Gentlemen do not read each other's mail."- Henry L. Stimson, Secretary of State (1929-33)
Cracking the communications code of an adversary's secret governmental transmissions is the crown jewel of the intelligence business.
Almost nothing can compare in the cloak and dagger world to being able to read another country's innermost secrets - completely unbeknownst to them. After all, these communications may include diplomatic negotiating strategies, military plans, or even the names of undercover spies.
Cracked codes provide a veritable mother lode of information for the intelligence analyst (who is required to predict the future) and the policymaker (who is required to plan the future.)
Which explains why the saga of former Iraqi Governing Council member Ahmed Chalabi is so unfortunate. Though this story is still unfolding, it appears that Chalabi may have squealed to Iran's Baghdad spy chief that the U.S. was reading the encrypted transmissions of the Iranian intelligence service, the nefarious Ministry of Intelligence and Security.
If true, the revelation of this information would gravely undermine one of the U.S.'s most vital sources of information about Iran - one of the world's most hostile regimes.
Code breaking is one of the most secretive and sophisticated elements of the intelligence business. Countries spend millions of dollars developing impenetrable codes to keep their communications secure.
At the same time, their adversaries spend countless hours trying to break the ciphers, attempting to pull prized nuggets of guarded information from the streams of seemingly nonsensical ones and zeros.
During the Cold War, American intelligence's code-breaking organization, the National Security Agency, was the largest agency in the U.S. spy biz with over 50,000 employees. NSA, known for years jokingly as "No Such Agency," still employs as many as 30,000 employees and is twice the size of the CIA.
As a result of this disclosure, the Iranians will undoubtedly change their codes, leaving us unable to read their mail - at least for a period. This is no small matter. The change in codes could include losing windows of insight into:
-The MOIS' counter-Coalition and intelligence activities in Iraq. Tehran is trying to infiltrate the Iraqi Shi'a community and the new Iraqi government.

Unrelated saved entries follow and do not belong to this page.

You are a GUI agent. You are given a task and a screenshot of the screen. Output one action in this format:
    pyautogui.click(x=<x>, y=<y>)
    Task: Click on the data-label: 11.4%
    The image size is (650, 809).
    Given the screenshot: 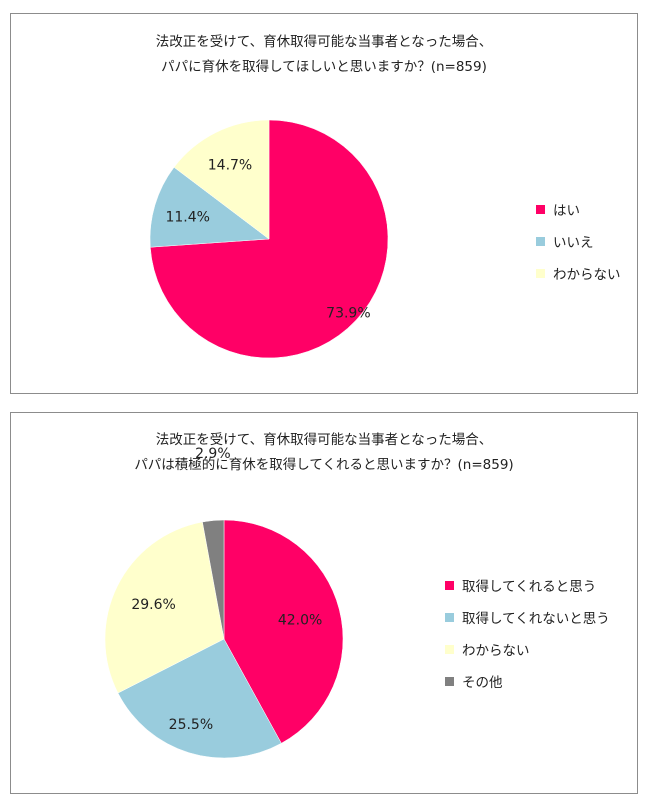 What is the action you would take?
    pyautogui.click(x=187, y=218)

Iranian intelligence was bankrolling rebel Shi'a cleric Moqtada al Sadr and his insurgency to the tune of $80 million a year and are surely recruiting other snitches and agents of influence. Establishing a pro-Iran government in Baghdad is high on Tehran's to-do list.
-Tehran's terrorist activities, including support for Hamas, Hezbollah, Palestinian Islamic Jihad and Al Qaeda. Usama bin Laden's son, Saad bin Laden, mastermind Saif al Adel and other Al Qaeda operatives are currently being harbored in Iran. And Hezbollah may be operating in Iraq amongst the Shi'a population under the direction of the MOIS.

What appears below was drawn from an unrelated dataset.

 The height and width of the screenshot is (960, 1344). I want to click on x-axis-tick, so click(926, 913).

-The Iranian clandestine nuclear (weapons) program. The U.N.'s International Atomic Energy Agency just issued a report saying that Iran is not coming clean on its "peaceful" nuclear program. Iran also has not provided access to military sites suspected of housing weapons programs related to nukes.
-Iran's proliferation activities with Syria and North Korea, including ballistic missiles and nuclear weapons dealings. Iran has missiles that can range the entire Middle East and is working on a missile with intercontinental range - meaning the U.S. - supported by North Korea.
Gathering intelligence on Iran is a tremendous challenge for the American intelligence community under the best of circumstances. One of the avenues of doing so has just closed, with potentially dire circumstances.
Secretary Stimson, incidentally, ultimately changed his principled, peacetime position on code breaking when he served as FDR's and Harry Truman's Secretary of War (1940-45). He became a voracious consumer of cracked codes, coming to understand the value of reading other people's mail - especially in times of war.
Stimson would surely appreciate - in today's equally dangerous world - the need to read other people's mail.
Peter Brookes, a veteran of the CIA and naval intelligence, is a senior fellow at The Heritage Foundation.